Lacy Point Access Trail Head is free. Reynolds Creek Trailhead is now complete however, I do not yet know the fee.
Overnight Camping at Reynold’s Creek for Equestrians is allowed!
At the Lacy Point Access Trailhead there are limited resources. There is one vault toilet/outhouse across the street from the equestrian parking area. There are no other resources and there is no running water, so be sure to bring water for both you and your horse. The trailer parking area is on the grass. The low brown pipe fence has a narrow break in it to allow hikers, cyclist, and equestrians access to the trails but prevents wider motorized vehicles to enter. Once entering look to the right for the park sign and available trail maps.
At Reynold’s Creek there are RV water and electric hook ups for living quarter trailers, running water, several horse pens, a water trough, and a wash rack.

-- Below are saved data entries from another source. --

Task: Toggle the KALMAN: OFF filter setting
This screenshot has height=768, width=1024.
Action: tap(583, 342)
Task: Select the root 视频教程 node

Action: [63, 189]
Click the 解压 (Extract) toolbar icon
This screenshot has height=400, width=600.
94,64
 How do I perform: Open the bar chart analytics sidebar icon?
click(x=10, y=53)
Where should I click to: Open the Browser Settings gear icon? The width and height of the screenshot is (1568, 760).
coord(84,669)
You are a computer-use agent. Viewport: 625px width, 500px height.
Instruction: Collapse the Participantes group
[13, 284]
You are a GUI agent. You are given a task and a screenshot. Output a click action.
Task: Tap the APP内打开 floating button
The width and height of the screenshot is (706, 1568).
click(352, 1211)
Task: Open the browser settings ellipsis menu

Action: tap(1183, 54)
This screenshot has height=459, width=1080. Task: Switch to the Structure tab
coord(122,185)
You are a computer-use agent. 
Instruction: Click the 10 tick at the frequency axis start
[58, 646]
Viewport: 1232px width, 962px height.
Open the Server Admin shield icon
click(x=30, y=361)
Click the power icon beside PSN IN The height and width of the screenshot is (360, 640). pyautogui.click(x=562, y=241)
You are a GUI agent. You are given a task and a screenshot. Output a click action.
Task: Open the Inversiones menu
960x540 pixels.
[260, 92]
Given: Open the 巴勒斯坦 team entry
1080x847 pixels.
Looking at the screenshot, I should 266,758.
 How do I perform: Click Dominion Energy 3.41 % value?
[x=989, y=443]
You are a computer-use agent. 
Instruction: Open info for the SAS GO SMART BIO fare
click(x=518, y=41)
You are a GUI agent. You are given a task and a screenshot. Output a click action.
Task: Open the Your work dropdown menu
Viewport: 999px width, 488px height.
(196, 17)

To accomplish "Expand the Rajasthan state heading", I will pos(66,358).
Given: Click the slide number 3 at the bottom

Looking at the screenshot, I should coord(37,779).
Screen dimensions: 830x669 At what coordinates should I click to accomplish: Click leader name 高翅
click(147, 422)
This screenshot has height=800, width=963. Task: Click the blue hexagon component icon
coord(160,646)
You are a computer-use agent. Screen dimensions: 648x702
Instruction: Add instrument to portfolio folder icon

Mileage: There is approximately 19-20 miles of trails at this park.
The Terrain at Lacy Point / Lake Waco is not difficult with trails that are mostly flat with very few hills or gullies. The ground is mostly rock free with the exception of a few areas that have small gravel type rocks and along the two track park roads. Some of these roads may have once been asphalt roads which are now mostly worn away but are still gravely in some areas. There is a good mixture of heavily wooded trails and several wide open trails.
Lake Waco (to include Lacy Point Trails) is managed by the US Army Corps of Engineers. Lake Waco was originally authorized for construction under the Flood Control Act in 1954 and construction began in 1958. The man made lake was created for purposes of flood control and providing a water supply with the added benefits of recreational activities such as boating, fishing, horseback riding, hunting, etc… In 2010 Lacy Point Trail was designated as a National Recreational Trail. You can learn more about the National Recreational Trail program at their website: National Recreation Trails. The Lacy Point Trails are shared by equestrians, hikers, and cyclists. No motorized vehicles are allowed on the trails. The trails are composed of park roads which are wide roads and would work great for carriages. However, the current entrance to the trails at Lacy Point Trailhead is narrow, so be sure to call ahead and ask about carriage/wagon usage and entrance to the trails. Narrower field trails and single track trails branch off from the park roads.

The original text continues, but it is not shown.